Not to too draw too closely on the canine analogy, Terre and I seem to have been circling and sniffing each other for weeks through social media, when she surprised me by asking me if we could foster a dog with anxiety issues. That’s like hearing the perfect song for the first time, and although we never spoke on the phone even once, we fired up the Google and set out to find the Casa del Ola.
My first response was when my search pulled up the fact that she is operating out of a 1100 square foot house: this is my kind of person. I remember a saying that my grandfather used to use: “we have done so much with so little for so long that we now feel qualified to do anything with nothing at all”. Her house was full of dogs in various states of recovery from a plethora of wounds and afflictions, but one thing was immediately evident: not one showed any sign of being underfed. If I believed in reincarnation, I think this is where I would want to end up.

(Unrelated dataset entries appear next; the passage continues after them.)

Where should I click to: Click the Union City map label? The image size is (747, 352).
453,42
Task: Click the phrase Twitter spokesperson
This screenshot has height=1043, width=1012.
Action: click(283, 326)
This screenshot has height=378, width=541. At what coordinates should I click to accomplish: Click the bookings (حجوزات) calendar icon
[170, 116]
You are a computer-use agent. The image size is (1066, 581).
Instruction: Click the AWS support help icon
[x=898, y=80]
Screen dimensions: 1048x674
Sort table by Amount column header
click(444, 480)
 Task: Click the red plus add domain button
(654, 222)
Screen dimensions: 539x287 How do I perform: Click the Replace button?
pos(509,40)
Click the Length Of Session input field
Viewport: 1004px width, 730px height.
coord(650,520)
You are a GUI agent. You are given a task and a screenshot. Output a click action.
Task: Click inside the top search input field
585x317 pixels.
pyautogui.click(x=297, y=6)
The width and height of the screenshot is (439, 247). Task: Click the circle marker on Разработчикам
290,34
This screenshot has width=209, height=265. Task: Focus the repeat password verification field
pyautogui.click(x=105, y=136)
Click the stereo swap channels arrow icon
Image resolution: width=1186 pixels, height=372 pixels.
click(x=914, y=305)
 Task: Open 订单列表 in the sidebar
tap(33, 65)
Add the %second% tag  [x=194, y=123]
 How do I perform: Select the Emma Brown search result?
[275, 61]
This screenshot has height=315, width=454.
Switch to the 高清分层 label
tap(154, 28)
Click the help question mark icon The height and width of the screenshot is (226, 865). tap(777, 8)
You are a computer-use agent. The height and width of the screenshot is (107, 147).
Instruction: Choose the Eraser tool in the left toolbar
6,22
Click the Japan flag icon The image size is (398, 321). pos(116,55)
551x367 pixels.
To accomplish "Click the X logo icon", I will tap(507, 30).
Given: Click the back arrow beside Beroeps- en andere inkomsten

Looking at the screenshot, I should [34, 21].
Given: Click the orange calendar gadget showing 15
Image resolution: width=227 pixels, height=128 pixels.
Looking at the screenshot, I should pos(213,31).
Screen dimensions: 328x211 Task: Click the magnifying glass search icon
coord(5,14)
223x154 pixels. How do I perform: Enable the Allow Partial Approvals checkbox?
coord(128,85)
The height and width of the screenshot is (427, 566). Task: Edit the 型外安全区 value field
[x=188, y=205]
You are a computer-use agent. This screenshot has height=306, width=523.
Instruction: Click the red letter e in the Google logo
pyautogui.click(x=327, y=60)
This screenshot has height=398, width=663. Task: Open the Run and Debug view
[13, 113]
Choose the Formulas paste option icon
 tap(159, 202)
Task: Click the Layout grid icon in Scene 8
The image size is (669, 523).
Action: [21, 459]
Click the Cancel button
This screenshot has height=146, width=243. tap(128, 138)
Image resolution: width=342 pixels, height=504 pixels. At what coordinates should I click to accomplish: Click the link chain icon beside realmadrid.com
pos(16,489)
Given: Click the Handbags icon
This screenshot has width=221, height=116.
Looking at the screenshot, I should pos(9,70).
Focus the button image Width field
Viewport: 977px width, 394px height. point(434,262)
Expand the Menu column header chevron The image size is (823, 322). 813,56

Then we met Clara, cowering in the back of her kennel; the resemblance to Stevie Mae was uncanny, right down to her coloring, wariness, and even a slightly janky eye. They said she wouldn’t exit her crate for anyone, but even had to be lifted out for hunker trips to the back yard.
Oh, really? We’ll see about that.
Old Finnish proverb, “the humble hunter gets the bird”, meaning that you approach low, on the ground if necessary; it worked for Stevie, and it worked for Claire Bear. Soon she was performing Q-tip duty on my ears, and we loaded up the Subie and headed back east to the Casa del Whackos.
Not everything went smoothly, but it seldom does; she is going to take some work, but there has already been a night and day transformation since yesterday. We didn’t have to pull her out of the crate this morning, just opened it up and eventually she crawled up on the couch of her own accord, and is now piled up with Charlie like she’s been here for years. Coming and going from the outside through that scary front door is another issue, but also one for another day.
Young travelers set out towards a particular destination, old travelers seek a direction, and the winds have changed; maybe it’s time to reset the sails in preperation for a new direction.